Season Two – Outlines and Videos
Session Two of the ChangeMakers Organising School began on the 13 August, with seven weeks of change making content. We provide all the content overviews, slides, relevant articles and edited videos of the trainings here. You can register for season 2 here.
Session One – August 13
Norms, Purpose and Relationships – how we all work best together
In our first week we will take the time to set up the seven week season, focusing on the all-important organising skills required to work well together. In the first half, Isabella Morand explored how to build good group culture and reflections on the norms of this training (as outlined in our purpose and norms document).
In the second half Amanda Tattersall did an advanced training on relational meetings. Participants were supplied with the introductory relational meeting video from our first session. This session provided a brief recap, model a relational meeting and then debriefed the meeting teaching several key insights for powerful relational meetings (eg. probe not pry, political autobiography, public and private, questions and interruption).
The video of the session is here, and the slides are here.
Session Two – August 20
Campaign planning in a pandemic
This week, Millie Anthony from Tipping Point will train in the basic tools of campaign planning, including goal setting, theory of change, critical path, power analysis, strategy and tactical approaches.
The second half involves reflections from campaigners on doing our work amidst the complexity of COVID, exploring how campaigns need to shift approaches to respond to pandemic times They’ll show how these elements covered by Millie work in practice, identifying insights for participants for their own campaign work.
The video of the session is here and the slides are here.
Session Three – August 27
Learning from the Power of First Nations Resistance and Relationships
In week three, Original Power’s Edie Shepherd presented on the power and history of First Nations resistance. The first half of this session explored lessons from the history of Black Resistance in Australia – drawing from the Frontier Wars, Black Power, Land Rights and fighting Black Deaths in Custody. The session centred Black resistance in the story of struggle in this country, and identifies distinctive, often poorly known approaches that could help inform social change today.
The second half focused on working with First Nations, and through examples shared by Christine Dungay and Paddy Gibson explored lessons drawn from the justice fight for David Dungay Jr and the fight to end Black Deaths in Custody/ Their talks centred on strategies for building powerful Black and White relationships.
The video of the session is here and the slides are here.
Session Four – September 3
What does it take to change political decision makers: Campaigning in an election
This session discussed how we can make change using elections. To frame the session, Amanda Tattersall shared some concepts about electoral politics. We reflected that there is a lot to learn in this space, identifying some of the struggles we have had.
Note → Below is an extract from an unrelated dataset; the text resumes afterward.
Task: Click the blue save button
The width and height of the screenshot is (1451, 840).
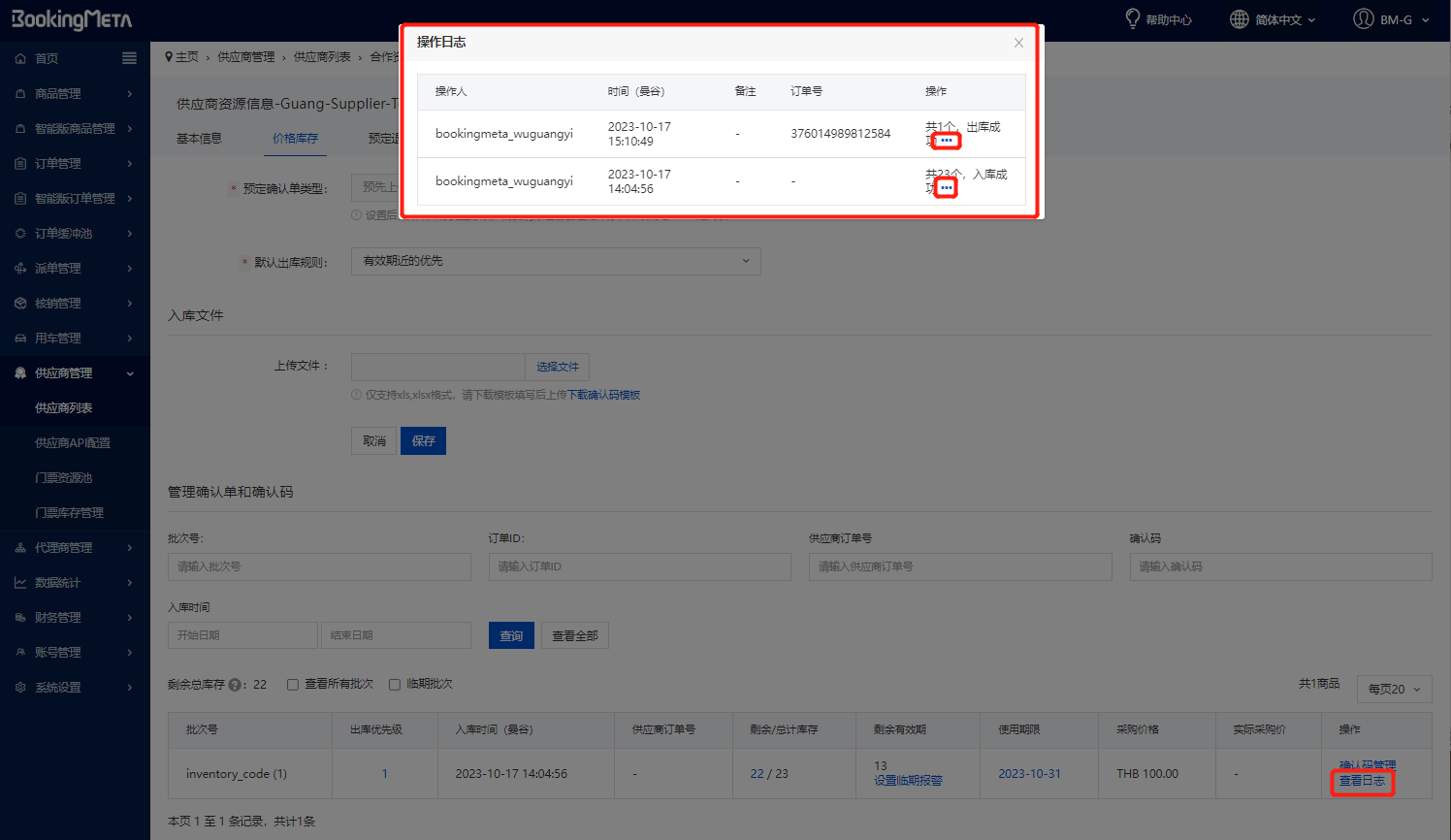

We then dove into the August 2020 Northern Territory election, with local organiser Jamine Story reflecting on their (very recent!) campaign (looking back), drawing out not only what they did but the more universal elements that speak to how the campaign has been contested.
After a breakout, we featured two campaigners Emily Kain and Jason Young from the upcoming Queensland election (looking forward) who shared their plans and reflections on how to build an election campaign in real time.
The video of the session is here and the slides are here.
Session Five – September 10
Building Scalable, Participatory Activism: How to make the most of your list
Most social movement organisations have contact lists of thousands of people who would be prepared to put in a couple of hours each week or each month. What is the most we can hope for from these supporters? Are donations, petition signing, and the occasional rally all such supporters are capable of?
Nick Harrigan, academic and delegate from the National Tertiary Education Union, explored strategies for organising large scale, participatory, volunteer run organising in Singapore and Australia. At the core of his talk are two questions:
- How can we create meaningful, interesting, collective activism that supporters can do with minimal resources and training?
- What skills do leaders need to set up such work?
The session offers concepts as well as very practical tools that you could use to test out some of these insights in your group.
The slides from the session are here and the video will be placed here when edited.
Session Six – September 17
Taking People from Passive Interest to Active Involvement: Using the conversation tool Anger, Hope, Action
Drawing from the work of the union movement, in this session Alice Solomon teaches the conversational tool – ‘anger, hope, action.’ This is a different conversational practice than the relational meeting – and is designed to work with people in target communities (like a workplace, or an organisation) who are in a space where a campaign is building. The tool explores the specific challenges they face, what change could mean, and encourages them to take action. The tool is a persuasion tool designed to get people to take action.
The session teaches the purpose of the tool, models the tool, provides space for using and practicing the tool, and explores some case studies of when and how it has been applied.
The slides from the session are here and the recording is here.
Session Seven – September 24
Evaluation & Reflection
This week we’ll focus on the importance of evaluation and reflection in organising before then applying the skill practically by engaging in an evaluation of this season of the training.
We teach the art of evaluation and the (useful) difference between debrief and evaluation. We revisit the organising cycle and how good evaluation is crucial to good organising.
We also explore the power of reflection and bend the mirror back towards ourselves with an evaluation of our second season of training.
The slides from the session are here and the video will be placed here when edited.
After September 24 we’ll take a short break then return with season 3.